■ **ACTION ITEM**
Copy the passage on fiscal policy and the coronavirus response word for word, everything from "If you live" down to "not done so.".

■ **SOURCE DOCUMENT**
But I’m going to be that guy and use the coronavirus outbreak to highlight my own pet issue: fiscal sobriety.
One of the reasons it would be preferable to be a low-debt and low-deficit country is that rather than talking about coronavirus response measures in the few millions here and there, we could instead commit to replacing a large share of lost wages for furloughed workers for a few weeks and set aside, say, $2 trillion, or about 12 percent of the total annual personal income in the United States, to pay it, and then maybe help out disrupted employers with a one-time tax credit.
I don’t know that that is necessarily the best policy, but if we want people to stay home and we are worried about the epidemic causing an economic collapse, that might not be the worst response. If the United States had been maintaining a sound fiscal policy up until this point — which it has not — then carrying that extra $2 trillion in debt would be a relatively easy thing — as a one-time emergency measure. But when we are running $1 trillion or so annual deficits as a matter of course, then piling on an extra couple of trillion dollars in debt is a much difficult and riskier thing.
If you live day in and day out on an emergency basis, it is difficult to deal with an actual emergency.
I suppose it is worth pointing out that we’ve had twelve years to meaningfully address the problem of “too big to fail” in the banking system, but have not done so.

■ **COLLECTED DATA**
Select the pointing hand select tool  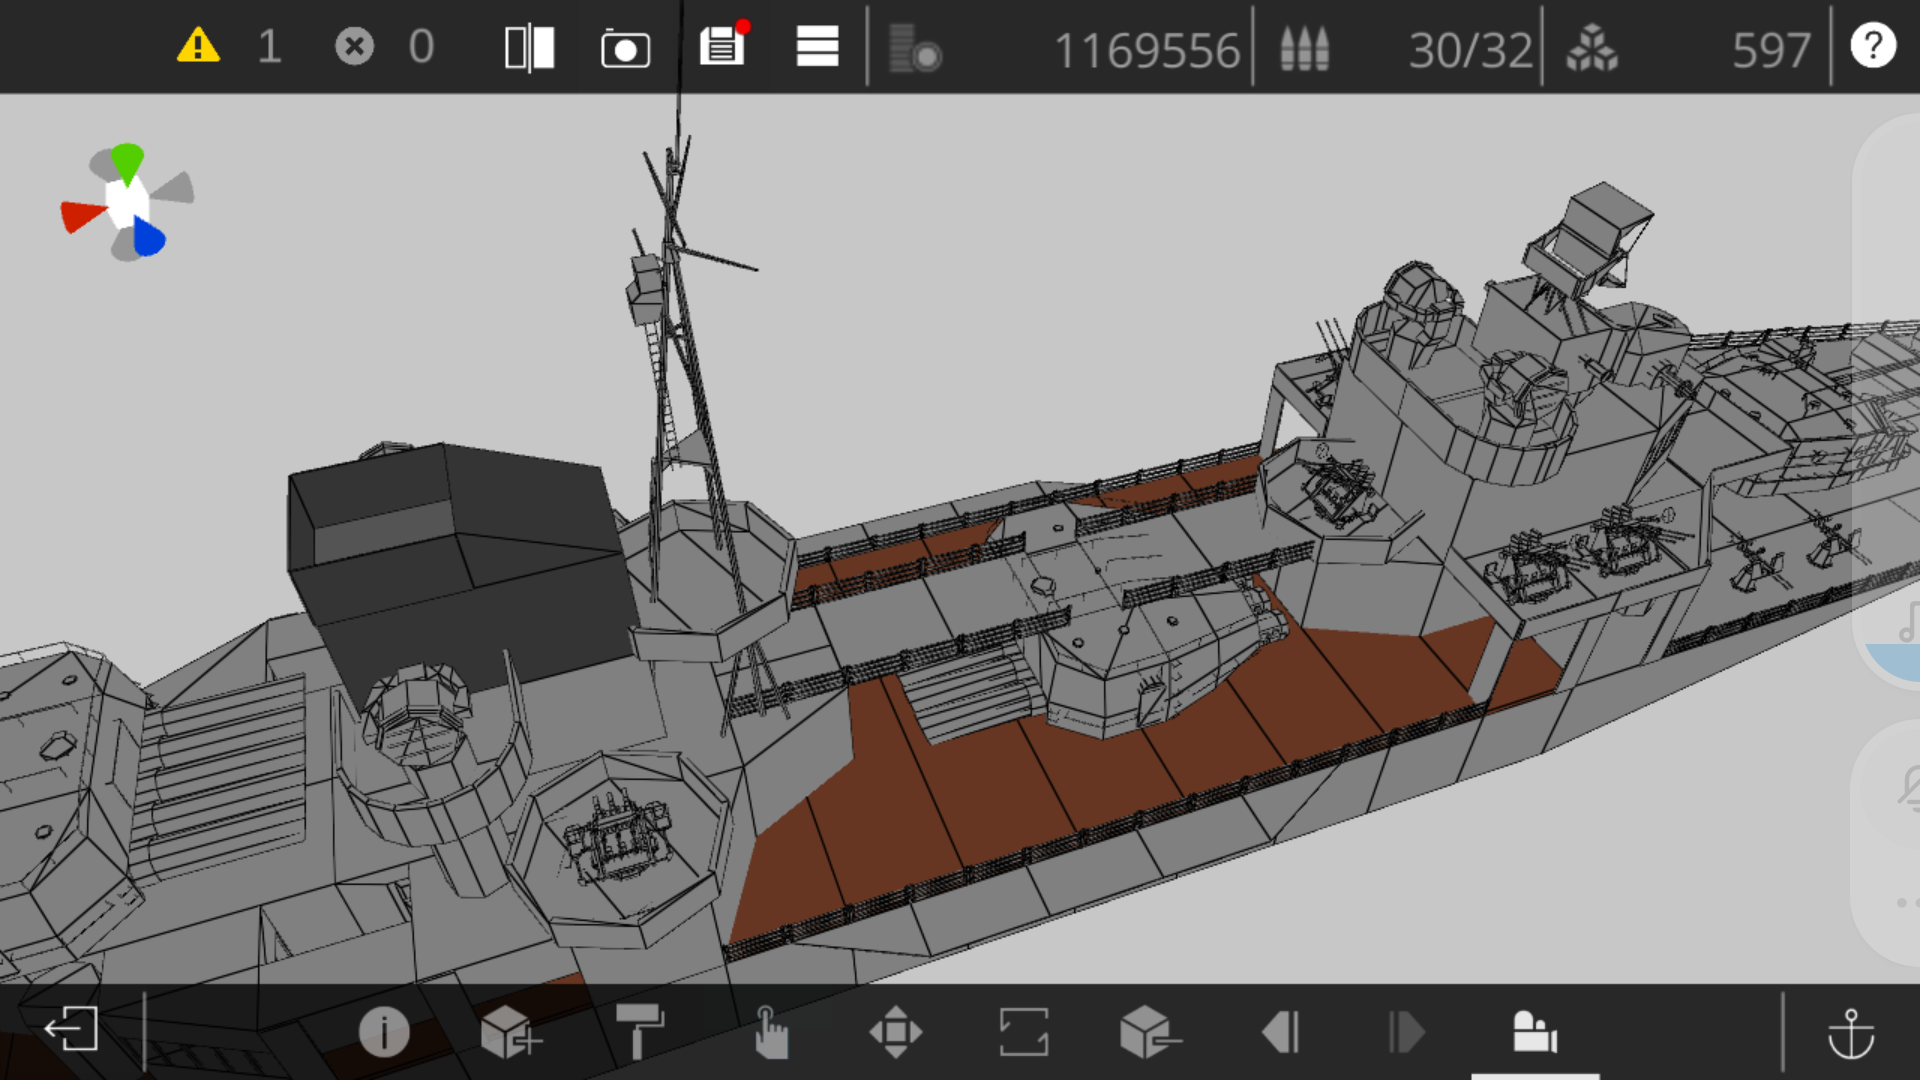(769, 1032)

■ **TASK OUTPUT**
If you live day in and day out on an emergency basis, it is difficult to deal with an actual emergency.
I suppose it is worth pointing out that we’ve had twelve years to meaningfully address the problem of “too big to fail” in the banking system, but have not done so.